Share your dilemmas and get honest opinions from other Mumsnetters.

To be feeling low that husband doesn’t want a third

212 replies

Toastedteacake88 · 18/03/2026 17:59

Hello
Ive got two lovely little boys ages 6 and 4. I have wanted a third for a while now and go through phases of feeling at peace with sticking with two. But then Ill revert back to yearning for another baby which I’m sure would be our last and the sadness in feeling over my husband saying no is feeling overwhelming.
His reasons are that he feels our family is complete, he is enjoying getting a bit of our freedom back and time to ourselves now the boys are a bit older and easier to arrange childcare for. He also states finances as a reason because he was adamant about them going to private school so we couldn’t afford to put a third through.

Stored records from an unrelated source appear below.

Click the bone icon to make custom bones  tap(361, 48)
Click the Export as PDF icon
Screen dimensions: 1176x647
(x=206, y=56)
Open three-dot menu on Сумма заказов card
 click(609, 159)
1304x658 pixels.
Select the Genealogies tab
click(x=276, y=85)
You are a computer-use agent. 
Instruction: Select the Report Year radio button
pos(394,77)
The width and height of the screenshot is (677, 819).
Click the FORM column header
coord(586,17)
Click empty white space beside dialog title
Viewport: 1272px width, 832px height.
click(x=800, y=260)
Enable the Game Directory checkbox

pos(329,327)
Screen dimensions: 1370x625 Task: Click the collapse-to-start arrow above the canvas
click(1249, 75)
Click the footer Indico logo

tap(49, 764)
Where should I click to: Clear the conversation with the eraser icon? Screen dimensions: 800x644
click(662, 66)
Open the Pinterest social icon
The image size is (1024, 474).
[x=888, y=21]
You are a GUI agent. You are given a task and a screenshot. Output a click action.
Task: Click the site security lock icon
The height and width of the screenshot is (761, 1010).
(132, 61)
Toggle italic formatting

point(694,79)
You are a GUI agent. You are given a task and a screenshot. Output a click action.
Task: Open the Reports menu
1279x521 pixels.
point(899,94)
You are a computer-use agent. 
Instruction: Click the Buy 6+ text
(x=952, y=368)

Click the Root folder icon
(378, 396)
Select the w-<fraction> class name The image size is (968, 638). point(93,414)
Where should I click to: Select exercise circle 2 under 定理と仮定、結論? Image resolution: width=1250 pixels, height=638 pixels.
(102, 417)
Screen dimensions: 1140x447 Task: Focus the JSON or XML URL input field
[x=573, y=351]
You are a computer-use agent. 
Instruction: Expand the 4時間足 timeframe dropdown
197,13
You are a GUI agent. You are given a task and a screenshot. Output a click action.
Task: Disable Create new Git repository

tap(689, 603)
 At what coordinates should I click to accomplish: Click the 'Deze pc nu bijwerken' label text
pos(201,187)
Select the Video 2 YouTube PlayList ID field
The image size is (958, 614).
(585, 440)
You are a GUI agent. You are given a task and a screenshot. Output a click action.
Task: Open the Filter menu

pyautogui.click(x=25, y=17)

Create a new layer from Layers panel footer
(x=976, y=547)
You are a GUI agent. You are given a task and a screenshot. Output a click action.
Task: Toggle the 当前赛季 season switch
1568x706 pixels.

He also has made hints about returning to play his favourite sport which hasn’t been possible the last few years because I found it too much having the boys all day on Saturdays (when if he was at home we’d be able to share the load and get rest etc).
I just feel like some of his reasons are selfish. He’s making a life long decision based on temporary things like us having a bit more time to ourselves back.
I’ve suggested we go to counselling over it.
before anyone suggests it, I would never leave him so that I could meet someone else and have another baby. I love our family unit.
im just so sad we can’t expand it.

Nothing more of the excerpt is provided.